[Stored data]
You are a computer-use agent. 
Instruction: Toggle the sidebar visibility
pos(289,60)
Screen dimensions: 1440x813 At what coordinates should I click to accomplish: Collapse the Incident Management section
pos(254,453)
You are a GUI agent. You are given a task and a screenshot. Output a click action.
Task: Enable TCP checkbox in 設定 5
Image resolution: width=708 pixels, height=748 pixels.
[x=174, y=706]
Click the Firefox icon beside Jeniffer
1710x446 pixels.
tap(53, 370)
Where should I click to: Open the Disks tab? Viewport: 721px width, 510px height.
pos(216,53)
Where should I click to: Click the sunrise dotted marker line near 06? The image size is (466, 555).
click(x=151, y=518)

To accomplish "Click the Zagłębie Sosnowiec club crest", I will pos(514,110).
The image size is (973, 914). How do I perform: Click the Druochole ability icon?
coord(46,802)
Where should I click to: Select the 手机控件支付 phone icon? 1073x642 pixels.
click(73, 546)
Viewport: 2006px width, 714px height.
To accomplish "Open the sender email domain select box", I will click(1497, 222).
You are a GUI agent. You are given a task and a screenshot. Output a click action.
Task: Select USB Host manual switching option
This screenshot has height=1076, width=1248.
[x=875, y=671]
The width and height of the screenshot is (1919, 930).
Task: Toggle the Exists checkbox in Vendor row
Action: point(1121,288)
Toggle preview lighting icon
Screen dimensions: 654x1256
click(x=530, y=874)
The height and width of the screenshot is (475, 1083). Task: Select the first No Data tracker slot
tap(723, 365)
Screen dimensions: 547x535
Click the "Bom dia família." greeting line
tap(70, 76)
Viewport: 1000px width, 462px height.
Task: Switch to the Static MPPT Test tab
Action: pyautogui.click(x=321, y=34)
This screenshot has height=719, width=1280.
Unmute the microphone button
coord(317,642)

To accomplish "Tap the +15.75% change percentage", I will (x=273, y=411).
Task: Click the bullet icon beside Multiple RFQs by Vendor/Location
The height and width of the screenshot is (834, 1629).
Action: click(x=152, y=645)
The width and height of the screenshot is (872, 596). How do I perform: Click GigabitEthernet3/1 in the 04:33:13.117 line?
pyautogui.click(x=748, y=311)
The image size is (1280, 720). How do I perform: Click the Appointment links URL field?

◆ Your goal:
Return all of the lines above exactly, with none omitted.

◆ Exercise solution:
You are a computer-use agent. 
Instruction: Toggle the sidebar visibility
pos(289,60)
Screen dimensions: 1440x813 At what coordinates should I click to accomplish: Collapse the Incident Management section
pos(254,453)
You are a GUI agent. You are given a task and a screenshot. Output a click action.
Task: Enable TCP checkbox in 設定 5
Image resolution: width=708 pixels, height=748 pixels.
[x=174, y=706]
Click the Firefox icon beside Jeniffer
1710x446 pixels.
tap(53, 370)
Where should I click to: Open the Disks tab? Viewport: 721px width, 510px height.
pos(216,53)
Where should I click to: Click the sunrise dotted marker line near 06? The image size is (466, 555).
click(x=151, y=518)

To accomplish "Click the Zagłębie Sosnowiec club crest", I will pos(514,110).
The image size is (973, 914). How do I perform: Click the Druochole ability icon?
coord(46,802)
Where should I click to: Select the 手机控件支付 phone icon? 1073x642 pixels.
click(73, 546)
Viewport: 2006px width, 714px height.
To accomplish "Open the sender email domain select box", I will click(1497, 222).
You are a GUI agent. You are given a task and a screenshot. Output a click action.
Task: Select USB Host manual switching option
This screenshot has height=1076, width=1248.
[x=875, y=671]
The width and height of the screenshot is (1919, 930).
Task: Toggle the Exists checkbox in Vendor row
Action: point(1121,288)
Toggle preview lighting icon
Screen dimensions: 654x1256
click(x=530, y=874)
The height and width of the screenshot is (475, 1083). Task: Select the first No Data tracker slot
tap(723, 365)
Screen dimensions: 547x535
Click the "Bom dia família." greeting line
tap(70, 76)
Viewport: 1000px width, 462px height.
Task: Switch to the Static MPPT Test tab
Action: pyautogui.click(x=321, y=34)
This screenshot has height=719, width=1280.
Unmute the microphone button
coord(317,642)

To accomplish "Tap the +15.75% change percentage", I will (x=273, y=411).
Task: Click the bullet icon beside Multiple RFQs by Vendor/Location
The height and width of the screenshot is (834, 1629).
Action: click(x=152, y=645)
The width and height of the screenshot is (872, 596). How do I perform: Click GigabitEthernet3/1 in the 04:33:13.117 line?
pyautogui.click(x=748, y=311)
The image size is (1280, 720). How do I perform: Click the Appointment links URL field?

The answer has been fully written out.